- Set task 1 -
Answer each of the following from the thread on selective whitespace in ANTLR:
(a) Which letters can a musical note name be, according to the lexer description?
(b) What other way of identifying a musical note does the writer mention?
(c) What input does the thread give as correct?
- Set task 2 -
Reproduce the passage of the thread on selective whitespace in ANTLR that begins with the words "Now, I realise" and stops after "for you assistance!".

- Document -
%%

[antlr-interest] help requested for selective whitespace

Fri Feb 3 13:33:07 PST 2006

Martin Probst wrote:
> Hi,
>
> maybe I should write a bit more about my other email. As far as I
> understand it, your problem is that you want single identifiers like "a"
> or "b", always length == 1, to be separated by whitespace. This doesn't
> work if you have a rule that consumes exactly one character, as you
> cannot be sure if whitespace we're between the identifiers. So my idea
> is to just parse longer identifiers like this:
> IDENT: ('a' .. 'b')+;
> and then check in that Lexer rules if the token was actually longer than
> one character, in which case you throw an exception with the error
> message:
> IDENT: ('a' .. 'b')+ { if ($getText().length() > 1) throw ... };
> Does that work for you?
>
> Martin
>
>   
Hi Martin,

Thanks very much for the response.  I have modified the grammar a fair 
bit since that first message, and I was trying to use some simple 
examples to explain my point.  Here is the more complete and detailed 
version:

The lexer needs to recognize musical note names, upper or lower case a 
through h, as well as an alternative method of identifying the musical 
note through solfege (i.e. do, re, mi, etc.).  Then, there is a variety 
of optional data that may be appended to that note name to make up the 
full note description.  For simplicity's sake, I'll leave out the 
solfege options.  So, roughly, I have in the lexer:

NOTENAME
  : 'a'..'h' | 'A'..'H'
  ;

OCTAVE
  : ('0'..'9')+
  ;

DURATION
  : '*' ('0'..'9')+ ( '/' ('0'..'9')+ )?
  ;

DOT
  : '.'
  ;

And then in the parser:

note_desc
  : NOTENAME (OCTAVE)? (DURATION)? (DOT)?
  ;

The lexer ignores whitespace.  Now, the problem is, I require that there 
be no whitespace between any of the tokens making up note_desc, but 
currently there is no distinction made between the correct input:

a8*1/4

and the incorrect input:

a 8 *1/4

Now, I realise that I could bring the note_desc portion of the parser 
into the lexer, but then I lose the ability to easily form an AST with a 
NOTENAME node and the subsequent data as child nodes, which is very 
helpful for later transformations.  The other option is to allow the 
lexer to send WS tokens to the parser, but in all other instances it is 
safe to ignore whitespace, and I really don't want (WS)? tokens 
cluttering things up in the parser.

Looking at your suggestion, Martin, I see that it would work fine if I 
had a fixed length note_desc, but it can be of variable length depending 
on the appearance of some of the optional data.

So, you can see my dilemma!  What is the best way to approach this 
problem?  Thanks very much for you assistance!

Best,
Scott

%%

- Data block -
%%

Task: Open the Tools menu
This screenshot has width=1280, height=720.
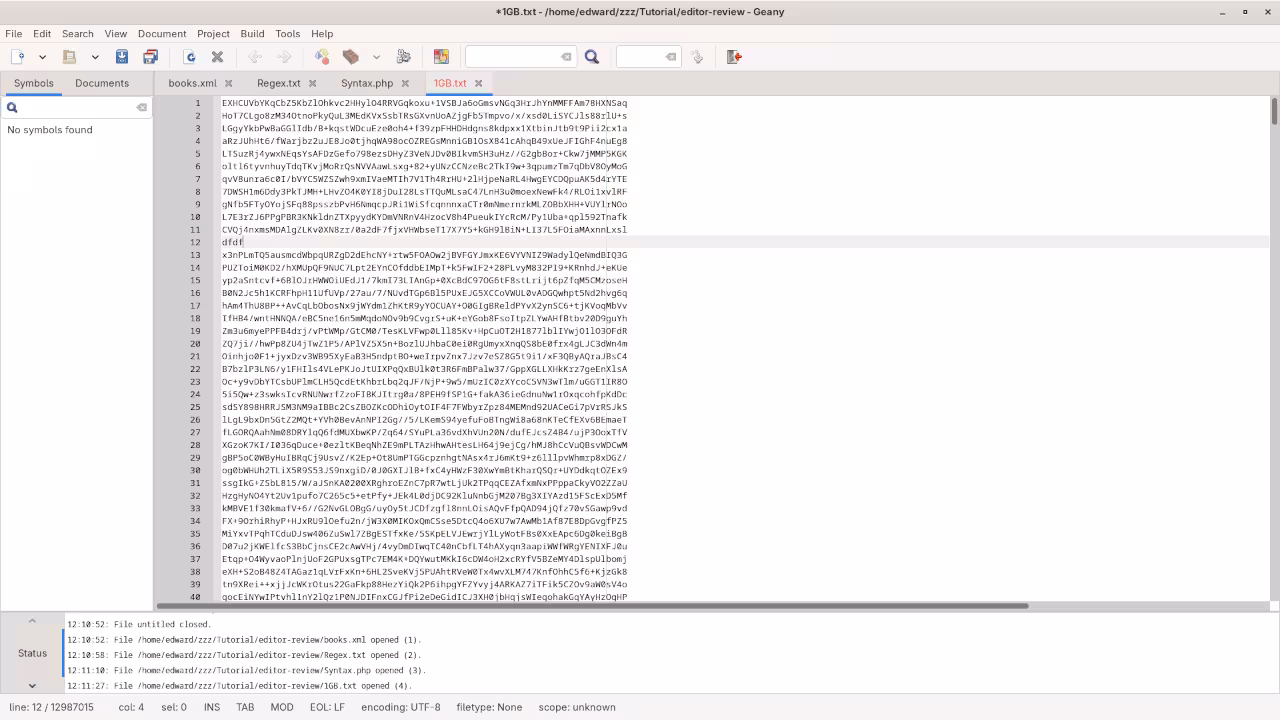Action: pyautogui.click(x=287, y=33)
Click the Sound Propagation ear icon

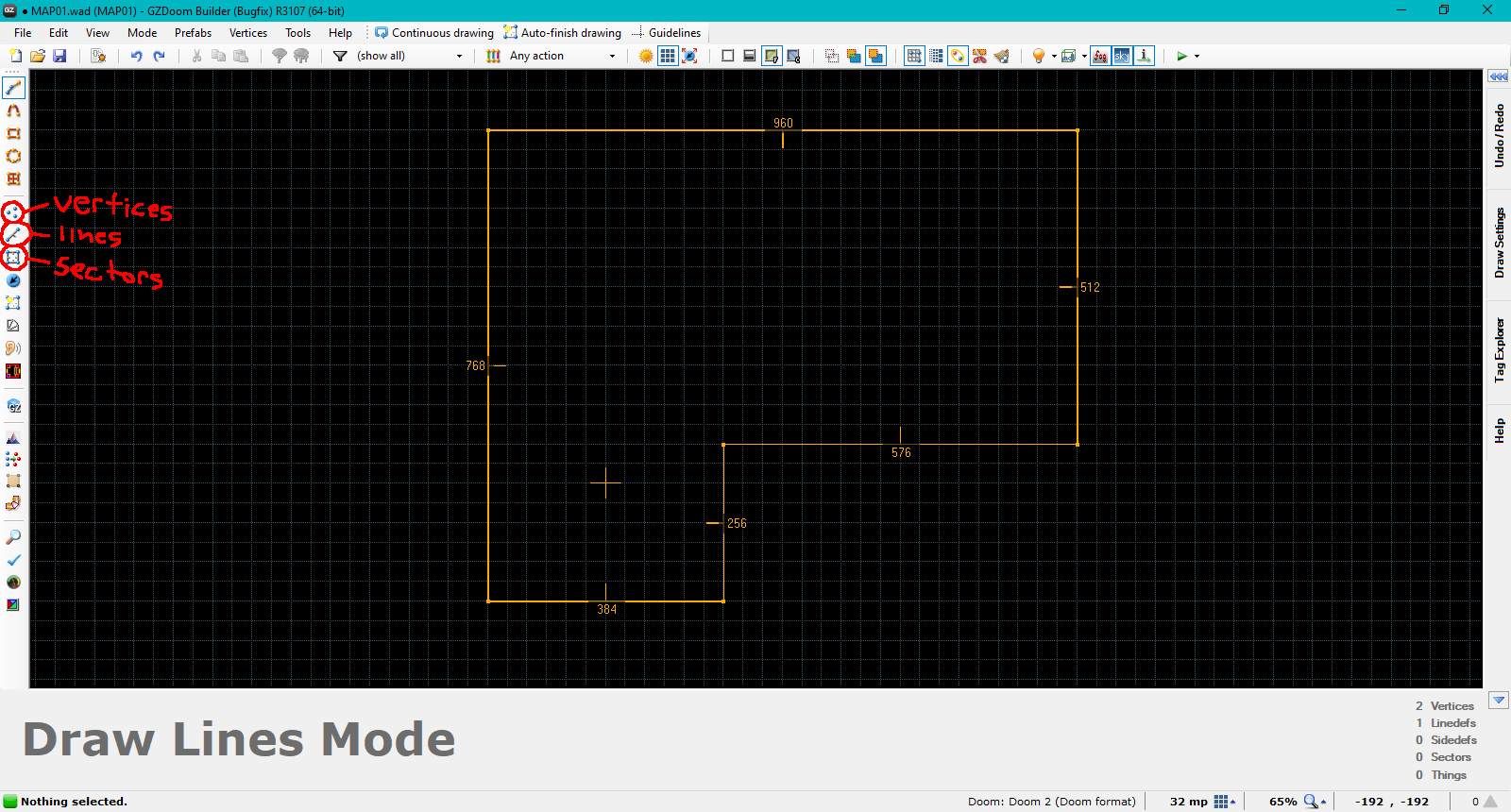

%%

- Correct answer 1 -
(a) Upper or lower case a through h.
(b) Solfege, such as do, re, mi.
(c) a8*1/4

- Correct answer 2 -
Now, I realise that I could bring the note_desc portion of the parser 
into the lexer, but then I lose the ability to easily form an AST with a 
NOTENAME node and the subsequent data as child nodes, which is very 
helpful for later transformations.  The other option is to allow the 
lexer to send WS tokens to the parser, but in all other instances it is 
safe to ignore whitespace, and I really don't want (WS)? tokens 
cluttering things up in the parser.

Looking at your suggestion, Martin, I see that it would work fine if I 
had a fixed length note_desc, but it can be of variable length depending 
on the appearance of some of the optional data.

So, you can see my dilemma!  What is the best way to approach this 
problem?  Thanks very much for you assistance!